Cases of Covid Indian variant confirmed in town close to Milton Keynes and Buckingham

New cases containing the Indian variant have been confirmed by the authorities in a nearby town.

Friday, 14th May 2021, 6:13 pm
Updated Friday, 14th May 2021, 6:14 pm

The Northamptonshire Local Resilience Forum released a statement confirming six cases of the Indian variant of Covid in Towcester, today (May 14).

The cases in Towcester which lies 10 miles from Central Milton Keynes follows confirmation of a cluster of Covid cases containing the Indian Variant in Milton Keynes.

The Mk Citizen reported yesterday that Radcliffe school in Wolverton had returned a small number of positive Covid tests containing this strain of the virus. Clusters of cases involving this strain of Covid have become increasingly common in the local areas surrounding Milton Keynes.

Six cases of Covid have been recorded in a town near to Milton Keynes on May 14
Six cases of Covid have been recorded in a town near to Milton Keynes on May 14

Prior to the cluster of cases being revealed at Radcliffe school, cases of the Indian variant had already been reported in Buckingham, Bedford, South Northamptonshire and Aylesbury.

Public Health England confirms six cases of this variant of Covid were recorded on Tuesday May 11, officials believe these cases were not linked to international travel.

A spokesperson for the Northamptonshire Local Resilience Forum said they were being treated as part of a 'wider national cluster' of cases containing this type of Covid.

The spokesperson said: "The variant was identified after a process known as sequencing was carried out on the tests taken by individuals who had tested positive for COVID-19, and on follow-up tests issued to their contacts."

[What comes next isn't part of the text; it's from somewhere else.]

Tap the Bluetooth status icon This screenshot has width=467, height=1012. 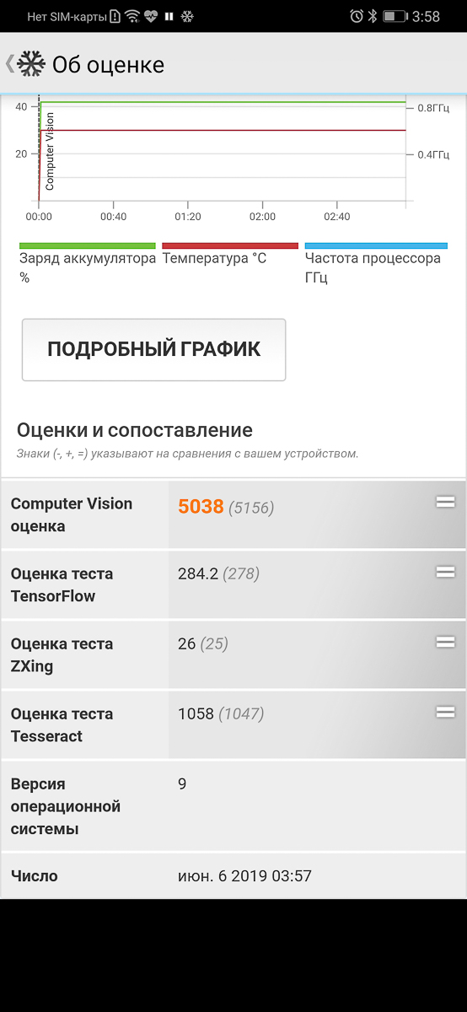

Following the cluster of positive tests, Public Health Northamptonshire organised PCR tests for pupils, parents, household and childcare contacts in the area.

The spokesperson continued: "Kits are being picked up – one PCR test per person – along with details of how to register the kits and take the test. Completed kits are then dropped back at the school location. Arrangements have been made for those unable to leave home to have kits dropped off and picked up."

There is currently no evidence that this variant causes more severe illness or increased risk of mortality.

Lucy Wightman joint director of public health - North and West Northamptonshire Councils says: “The school has been hugely supportive, both in quick actions at the start of the outbreak and in enabling us to facilitate whole school community testing. This operation is now underway, with trained staff providing support to the school community, however you can also support your town by doing your best to curb the spread locally.

“This outbreak reminds us that the virus is still out there - and it's our job to limit transmission wherever possible."

The Indian variant has been called a 'variant of concern', by Public Health England, as laboratory and epidemiological studies found it may be more transmissible.